Introducing the Blackmagic Cinema Camera

When watching films at the cinema, or in HD on your own TV at home, there’s a notable difference between your quality of the footage on the screen, and whatever you can capture yourself, utilizing an everyday HD video camera. That is mainly due to the truth that professional filmmakers typically use cameras worth in excess of £100,000, and a complete host of additional professional kit, such as for example lighting rigs, lenses, filters etc.

Taking this under consideration, its highly unlikely that the average hobbyist, cash-strapped student or up-and-coming filmmaker would be able to afford this type of equipment. However, there is an alternative.

At just over £2000, the Blackmagic Cinema Camera is a fraction of the expense of most ‘cinema quality’ cameras, and is defined to be always a real game changer regarding putting professional-standard video capture in the hands of the ‘domestic/pro-sumer’. The Blackmagic is capable of recording 2.5k Raw footage, which is more than enough for the average home user. At almost twice the size of HD, most people’s home computers will battle to actually display video on that scale.
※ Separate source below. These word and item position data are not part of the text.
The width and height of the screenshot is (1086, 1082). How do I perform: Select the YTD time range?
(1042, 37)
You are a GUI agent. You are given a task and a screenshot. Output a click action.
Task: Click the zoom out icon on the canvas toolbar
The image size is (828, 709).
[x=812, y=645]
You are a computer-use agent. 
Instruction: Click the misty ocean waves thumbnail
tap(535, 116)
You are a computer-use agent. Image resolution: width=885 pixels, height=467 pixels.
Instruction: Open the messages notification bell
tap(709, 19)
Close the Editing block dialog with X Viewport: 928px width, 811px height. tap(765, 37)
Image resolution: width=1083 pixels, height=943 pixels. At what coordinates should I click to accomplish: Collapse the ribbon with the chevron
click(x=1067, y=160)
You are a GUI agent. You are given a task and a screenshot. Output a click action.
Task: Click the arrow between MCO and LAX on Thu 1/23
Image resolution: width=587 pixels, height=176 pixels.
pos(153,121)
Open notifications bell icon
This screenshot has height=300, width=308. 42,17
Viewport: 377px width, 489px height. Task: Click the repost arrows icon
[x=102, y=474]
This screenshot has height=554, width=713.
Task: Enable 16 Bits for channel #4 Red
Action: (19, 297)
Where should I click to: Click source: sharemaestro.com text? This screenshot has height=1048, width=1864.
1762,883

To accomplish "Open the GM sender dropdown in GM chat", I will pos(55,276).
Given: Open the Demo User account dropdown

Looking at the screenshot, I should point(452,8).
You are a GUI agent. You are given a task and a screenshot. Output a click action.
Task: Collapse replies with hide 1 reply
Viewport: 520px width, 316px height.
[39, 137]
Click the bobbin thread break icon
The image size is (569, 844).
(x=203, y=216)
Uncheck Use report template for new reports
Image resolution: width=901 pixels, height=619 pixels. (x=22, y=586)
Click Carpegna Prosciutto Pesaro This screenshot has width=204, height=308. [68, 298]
The Blackmagic helps considerably with post production workflow: The editing and colour grading process occurs after shooting, which gives a much wider selection of colour to work with compared to the average camera. Depending what codec イオンシネマ割引 was recorded in, it usually is digitized straight into editing software, such as Final Cut Pro without any need for transcoding.

Included with the camera is a new version of Davinci Resolve 9 Colour Correction software. Offering you have the hardware to take care of the file sizes in the home, this software will allow you to colour grade your footage to achieve whatever look you want, i.e. you might want to create a cloudy day look sunny.

There are 13 Stops of Dynamic range featured in this Camera, which quite simply, means the picture is awesome. For those in the know, the ability to harness light going into the lens of the camera in such a way allows them to achieve a very specific ‘look’ or ‘feel’.


To check the camera’s dynamic range, it has compatibility with EF (Electric-Focus) lens mounts – the typical lens found on Canon DSLR and SLR cameras, and ZE lens mount, which can be found on all Carl Zeiss DSLR/SLR lenses.

For actually recording on the camera itself, it comes with a SSD (Solid State Drive) recorder, which is compatible with a host of card brands including OCZ Vertex 3, Crucial C300, Crucial M4, Kingston V100 (64GB, 120GB, 240GB), Kingston HyperX 240GB.

For easy navigation, the camera features a neat 5″ touchscreen, that allows you to label and mark your clips easily, while on the fly. The opportunity to edit direct from the up to speed HDD (hard disc drive) is incredibly ideal for those doing quick turn around edits.

In order to transfer data quickly, the Blackmagic features a Thunderbolt port – an input on the camera allowing a super-fast connection to a computer or input at the contrary end. Specifically, the Thunderbolt port transfers data at an astonishing 10Gb/sec, via two channels – that’s 20Gb/sec! To provide you with a comparison a typical 2.0 USB port will transfer data at 480Mb/sec.

All in all the Blackmagic Cinema Camera is a complete game changer: it has the potential to completely revolutionise the way in which film and television is produced, and opens up the world of cinematic quality footage to small production outfits. The seamless workflow of this camera throughout all stages of the production process has the potential to lessen post-production turnaround, shooting schedules, and inevitably budgets.